Nokia’s mobile phones from the 1990s got popular primarily because of two reasons: they featured an attractive ergonomic design, and the very simple software had a distinctive style. The Nokia 8110 4G runs KaiOS, developed specifically for entry-level smartphones, many of which use a keyboard. The OS can use contextual soft buttons and a 4-way navigation button, just like Nokia phones back in the day, and it is simple to use. However, KaiOS does not offer the original Nokia feel and style. In fact, it looks almost exactly the same as KaiOS on cheap smartphones down to the font size, but with some customizations to the UI. The latter works, and is quite snappy, but that is a promise of KaiOS in general.
Another advantage that Nokia advertises about KaiOS is its relatively high energy efficiency: the new Nokia 8110 4G features up to 25 days standby time and up to 7 hours of talk time on a 1500 mAh battery.
The Nokia 8110 4G comes preloaded with various programs for the modern age, such as a basic Internet browser, Facebook, Twitter, Google Assistant, Google Maps, etc. Given the display and the keyboard-based navigation, such apps are not particularly comfortable to use. Basically, they just need to be there for a 'just in case' scenario. Of course, there is also a new version of Nokia’s Snake game that looks better than ever, but keep in mind that due to miniature display, this title will be among a few games that will actually work well on this phone.
|The Nokia 8110 4G|
|SoC||Qualcomm Snapdragon 205
2x ARM Cortex-A7 @ 1.10 GHz
|RAM||512 MB RAM|
|Storage||4 GB + microSD|
|Display||2.45" QVGA curved display|
|Network||SKU 1 (Europe)
2G: 900, 1800
3G: WB-CDMA 1, 5, 8
4G: FDD-LTE 1, 3, 5, 7, 8, 20,
SKU2 (APAC, MEA,SSA)
2G: 900, 1800
3G: WB-CDMA 1, 5, 8, 39
4G: FDD-LTE 1, 3, 5, 7, 8, 20 TDD-LTE 39, 40, 41 (38)
|LTE Speeds||Download: 150 Mbps
Upload: 50 Mbps
|Dimensions||133.45 × 49.3 × 14.9 mm|
|Ingress Protection||IP52: Partly protected against dust,
protected against drops of water
|Rear Camera||2 MP sensor with a LED flash|
|OS||Smart Feature OS powered by KaiOS|
|Connectivity||802.11n Wi-Fi, Bluetooth 4.1,
microUSB 2.0, headphone jack
|SIM Size||Nano SIM + Micro SIM|
|Launch Countries||US, UK, EU, etc|
|Price||~€80 without taxes|
The original Nokia’s 8-series mobile phones have always been on an intersection between art, experience and technology.
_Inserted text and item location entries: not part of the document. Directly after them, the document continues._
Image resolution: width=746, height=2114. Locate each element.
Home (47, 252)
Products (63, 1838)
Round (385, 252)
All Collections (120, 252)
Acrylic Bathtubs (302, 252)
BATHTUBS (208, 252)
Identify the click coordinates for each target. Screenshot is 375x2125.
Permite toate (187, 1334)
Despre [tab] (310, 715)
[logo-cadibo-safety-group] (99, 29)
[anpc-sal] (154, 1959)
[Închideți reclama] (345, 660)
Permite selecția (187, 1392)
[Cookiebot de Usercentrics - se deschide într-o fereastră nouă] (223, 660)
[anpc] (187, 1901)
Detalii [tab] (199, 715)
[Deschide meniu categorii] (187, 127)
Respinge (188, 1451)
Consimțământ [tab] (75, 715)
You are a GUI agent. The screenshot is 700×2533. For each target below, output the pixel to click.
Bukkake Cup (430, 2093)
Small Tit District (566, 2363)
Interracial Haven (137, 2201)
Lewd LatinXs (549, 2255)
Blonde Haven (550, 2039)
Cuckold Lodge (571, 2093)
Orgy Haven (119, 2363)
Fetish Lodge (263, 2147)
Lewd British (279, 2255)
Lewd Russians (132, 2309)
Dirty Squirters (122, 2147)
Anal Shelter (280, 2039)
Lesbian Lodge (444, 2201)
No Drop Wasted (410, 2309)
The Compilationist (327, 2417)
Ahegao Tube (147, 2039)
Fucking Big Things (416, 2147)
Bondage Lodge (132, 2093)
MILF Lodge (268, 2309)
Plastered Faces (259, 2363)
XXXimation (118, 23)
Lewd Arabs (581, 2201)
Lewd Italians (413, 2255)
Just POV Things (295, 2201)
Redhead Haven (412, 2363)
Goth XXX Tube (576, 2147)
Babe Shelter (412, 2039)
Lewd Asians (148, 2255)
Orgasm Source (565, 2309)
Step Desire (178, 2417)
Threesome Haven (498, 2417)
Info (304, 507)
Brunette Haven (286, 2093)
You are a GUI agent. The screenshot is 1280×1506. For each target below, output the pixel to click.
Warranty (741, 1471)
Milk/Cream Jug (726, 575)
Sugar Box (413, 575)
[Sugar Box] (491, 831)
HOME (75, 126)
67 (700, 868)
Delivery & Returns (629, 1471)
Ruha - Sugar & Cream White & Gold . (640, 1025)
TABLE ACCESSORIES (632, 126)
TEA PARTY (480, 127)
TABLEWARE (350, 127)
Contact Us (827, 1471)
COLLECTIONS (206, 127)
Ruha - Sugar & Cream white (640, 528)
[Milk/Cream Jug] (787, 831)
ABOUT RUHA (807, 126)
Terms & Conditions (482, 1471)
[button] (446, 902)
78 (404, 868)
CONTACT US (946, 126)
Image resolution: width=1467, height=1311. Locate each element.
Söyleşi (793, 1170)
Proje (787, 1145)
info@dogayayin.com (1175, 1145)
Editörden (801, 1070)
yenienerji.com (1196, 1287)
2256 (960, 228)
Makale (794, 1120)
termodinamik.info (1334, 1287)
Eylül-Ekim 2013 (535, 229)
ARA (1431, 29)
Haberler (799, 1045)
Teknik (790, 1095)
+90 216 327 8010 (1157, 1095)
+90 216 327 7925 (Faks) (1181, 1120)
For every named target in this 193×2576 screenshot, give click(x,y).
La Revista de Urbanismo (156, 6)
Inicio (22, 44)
HMD’s 'Originals' are different: they have to resemble their ancestors, inspire nostalgia causing owners to re-live their past emotions, and be good enough for millions of people who still remember the original model.
When HMD launched a re-imagined Nokia 3310 last year, it only had to offer a slightly revamped feature phone that would resemble the original one. Despite this, we felt the 2017 Nokia 3310 did not really look like the original one, and it did not feel like the original one. It was also more breakable, one of the key aspects of the original. But to a degree, it preserved the spirit of its ancestor.
Things are a bit different with the Nokia 8110 4G. With this one, HMD had to replicate not only design, but the experience with the world’s first status slider phone. The new handset does not look exactly like the original one, but it has preserved the form-factor and the distinctive bended shape. The keyboard is different (and not ideal), and the software does not look the same, but this is not necessarily bad as it is a different phone with a completely different feature set and even usage model of handsets has changed in 20 years. It is disappointing that the sliding cover did not feel particularly solid, but it is still an eye catcher, especially in yellow.
But does it make you feel nostalgic? If yes, then €80/$100 is not a too high price for a good mood for a couple of weeks. If not, you can get a a more powerful inexpensive Android-based phone for ~$100 ~ $120 in the U.S. as a secondary one. Pulling out a $400 mid-range smartphone in a crowd won't be noticed by anyone. But this? It will turn heads.